All my stuff is cloud based now. QB online, Evernote, FB, photos, banking, Dropbox, website. Which means I can access all my stuff from any machine, from anywhere. Tablets and smart phones in fancy rubber cases is all we have now, and I don't miss a thing. The tablet fits into my lunch bag if I have to bring it out. 

My laptop required this ridiculous looking man satchel to protect it and hold all the accessories and plugs and parts. Felt like a purse. Not a small discrete one, but like a big change of clothes and a 12 pack of bingo dabber carrying grocery getter. 

Sorry about being in a left field tangent at the moment, I don't even remember the OP topic lol. 

Point is/was. I hated my laptop.


----------



## Wildbill7145 (Apr 30, 2014)

First laptop I ever sold was a Panasonic, 386sx, 40Mb hard drive, the size of a suitcase.

Actually they called them 'portable computers' back then, not laptops.

$17k.

That would have been back in 1990 or something?


----------



## daArch (Mar 15, 2008)

speaking of cloud based storage etc, with the prevalence of serious hacking at supposed secure entities (Target, Home Depot, IRS, DOD, White House, etc etc) is anyone a little fearful of having YOUR cloud account hacked ?


----------



## DeanV (Apr 18, 2007)

I figure there is more of a chance of a laptop breaking (based on past history) or it being stolen than a data breach where they want a small painting companies QB file. Since my hard drive is encrypted, I am assuming the QB file would also be encrypted in the cloud then as well?

I used to use QB back up service, but I figure that if someone wanted a bunch of company QB info specifically, they would target those servers.


----------



## daArch (Mar 15, 2008)

No Employee names, addresses , and/or SS#'s on your QB files ?

No bank account #'s ?

I have a small cloud account just for irrelevant files that I share with son Jake. I've gotten supper sensitive (paranoid) with all the stories I hear about fraud, ID theft, hacking, etc.


----------



## DeanV (Apr 18, 2007)

I think it is more likely that information would be found in other ways. A trojan or key logger on a computer from malware, etc.

If the computer connect to the internet, there is always some aspect of insecurity.

Like I said, a nobody painting company is not really what they are looking for. If they want that stuff, they are going to go after a QB server that hosts much more of that kind of data.

Use strong passwords. Do the best you can. 

Nothing is fail safe anymore.


----------



## daArch (Mar 15, 2008)

Logically and hopefully you are correct. They are going after the massive databases not the individual cloud accounts. :thumbsup:


----------



## Gough (Nov 24, 2010)

DeanV said:


> I do not want to bring out the haters, but it is a fruit product. Macbook Pro.


Apple's SMS (Sudden Motion Sensor) can be a life saver. At least it protects the hard drive. 

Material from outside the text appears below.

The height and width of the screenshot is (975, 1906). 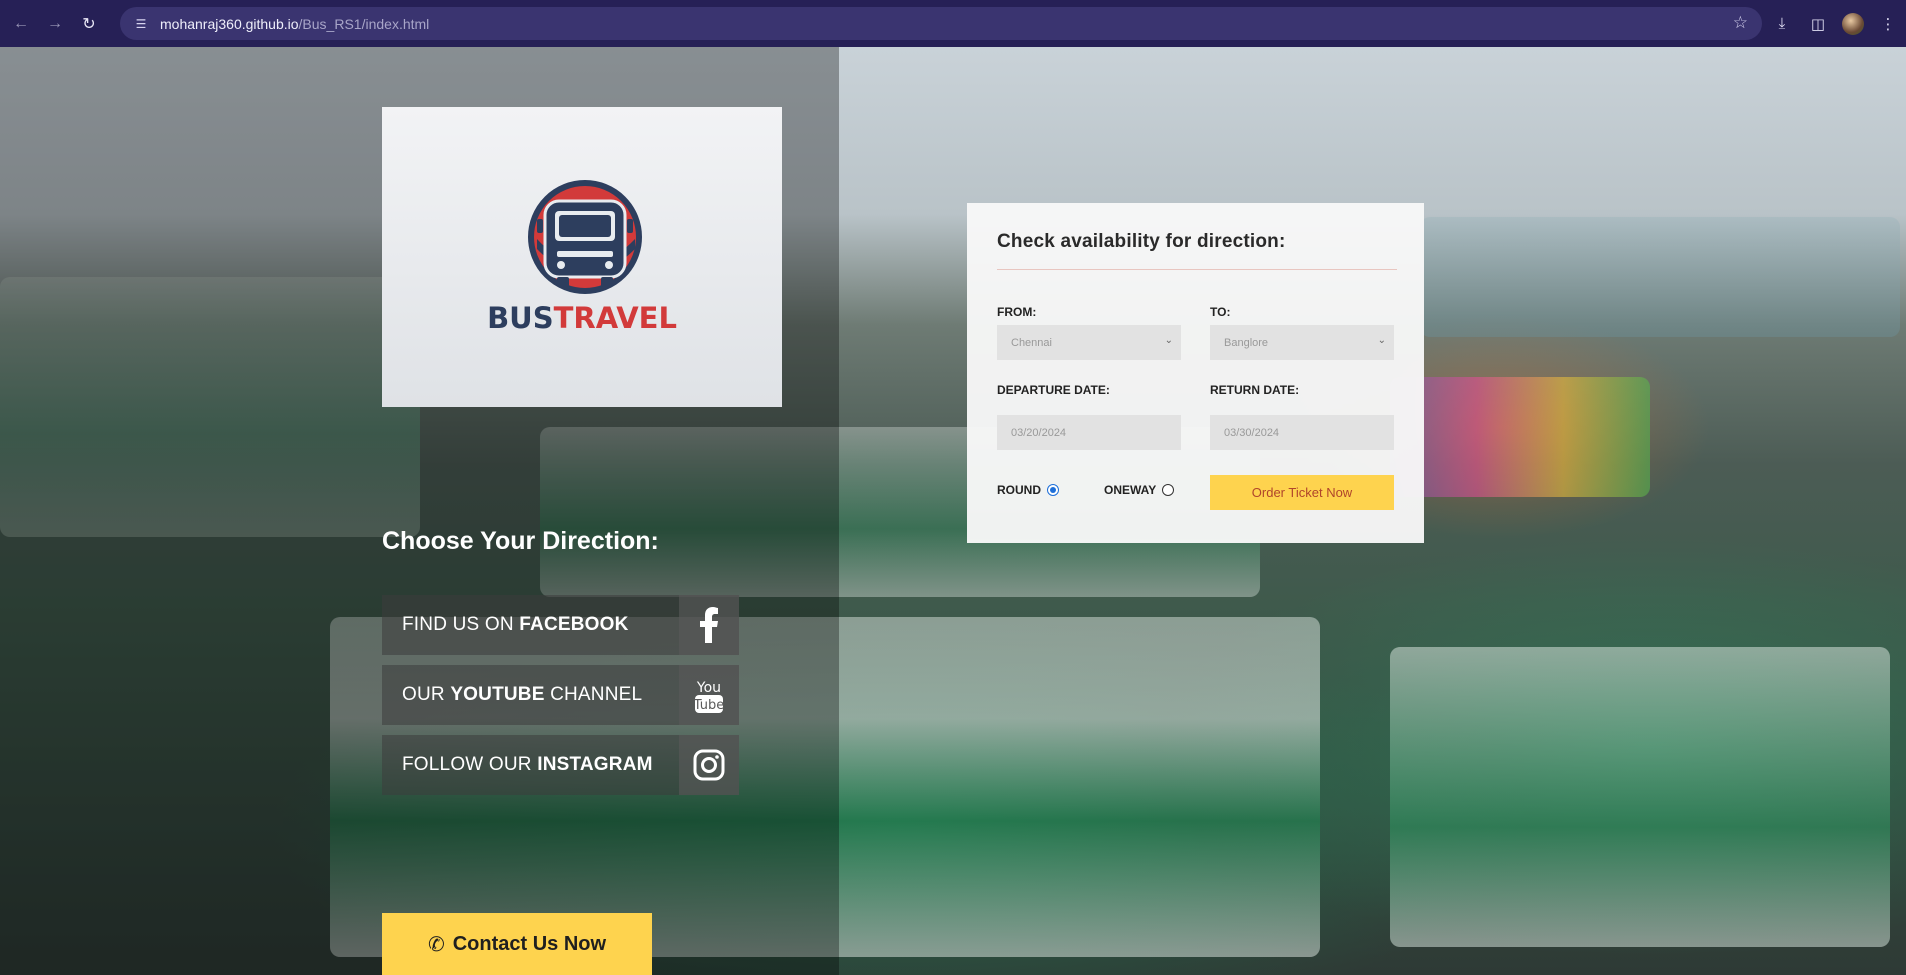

As an aside, it also keeps track of sudden acceleration/deceleration....


----------



## PRC (Aug 28, 2014)

Gough said:


> Apple's SMS (Sudden Motion Sensor) can be a life saver. At least it protects the hard drive.
> 
> As an aside, it also keeps track of sudden acceleration/deceleration....


How does that protect it?


----------



## Gough (Nov 24, 2010)

PRC said:


> How does that protect it?


It protects the hard drive itself, not the case or screen.

http://en.m.wikipedia.org/wiki/Sudden_Motion_Sensor


----------



## PRC (Aug 28, 2014)

Since getting a galaxy active it has taken a few falls of 6-7 feet and so far so good. They also claim it can be in 3 ft. of water for 30 minutes.


----------



## Gough (Nov 24, 2010)

PRC said:


> Since getting a galaxy active it has taken a few falls of 6-7 feet and so far so good. They also claim it can be in 3 ft. of water for 30 minutes.


:thumbup: it seems worthwhile to go for a Milspec phone given the type of work we do.


----------



## DeanV (Apr 18, 2007)

I can't imagine not putting a tough case on a phone. I had one "tough" smart phone, but it was the stupidest smart phone ever. Worthless even for texting it was so bad.


----------